## DATA SHOWN
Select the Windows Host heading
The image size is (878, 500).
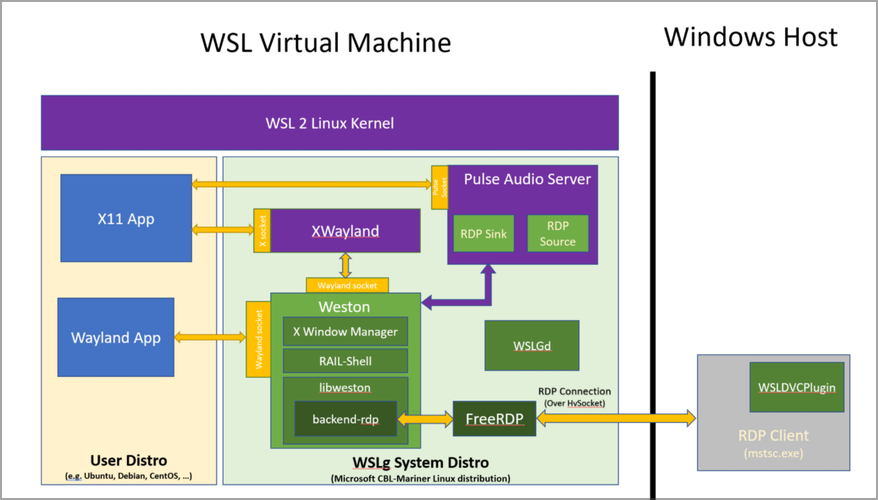(x=750, y=37)
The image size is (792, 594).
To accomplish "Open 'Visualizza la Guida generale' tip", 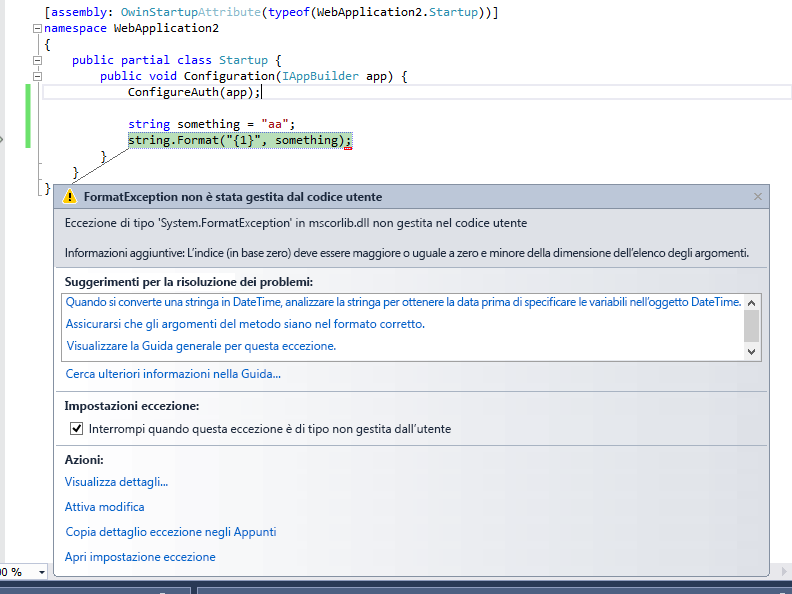I will pyautogui.click(x=200, y=346).
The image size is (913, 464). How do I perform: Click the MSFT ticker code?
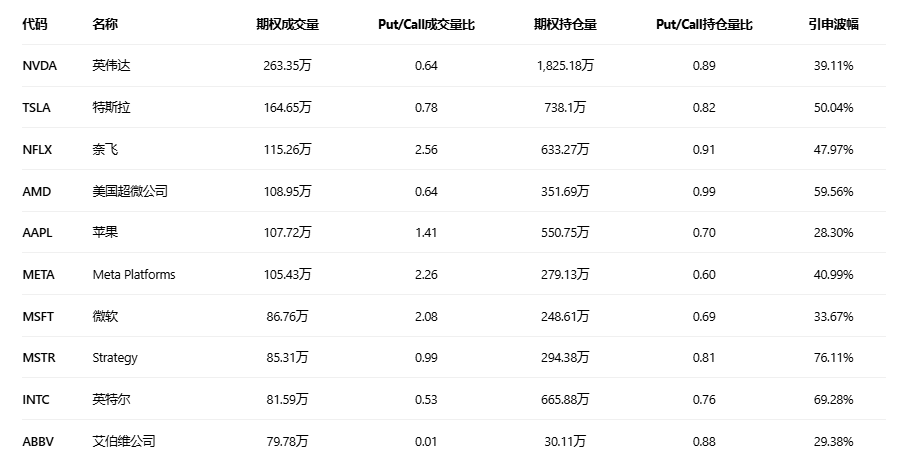38,316
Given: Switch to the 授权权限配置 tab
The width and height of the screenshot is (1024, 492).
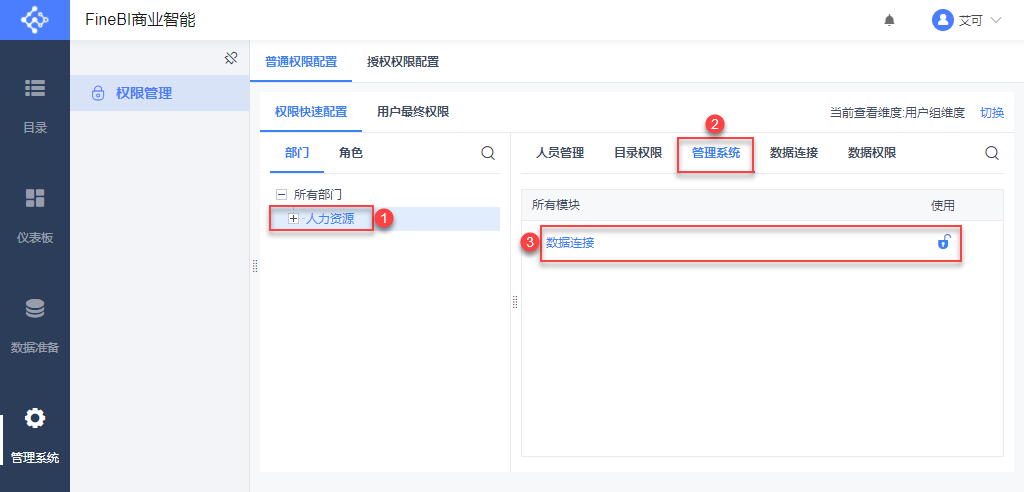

## EXERCISE GOAL
Write out everything from the line containing "The image size is (913, 464)." down to the end of the records, inclusive, omitting the pictures.

## WRITTEN SOLUTION
The image size is (913, 464). How do I perform: Click the MSFT ticker code?
38,316
Given: Switch to the 授权权限配置 tab
The width and height of the screenshot is (1024, 492).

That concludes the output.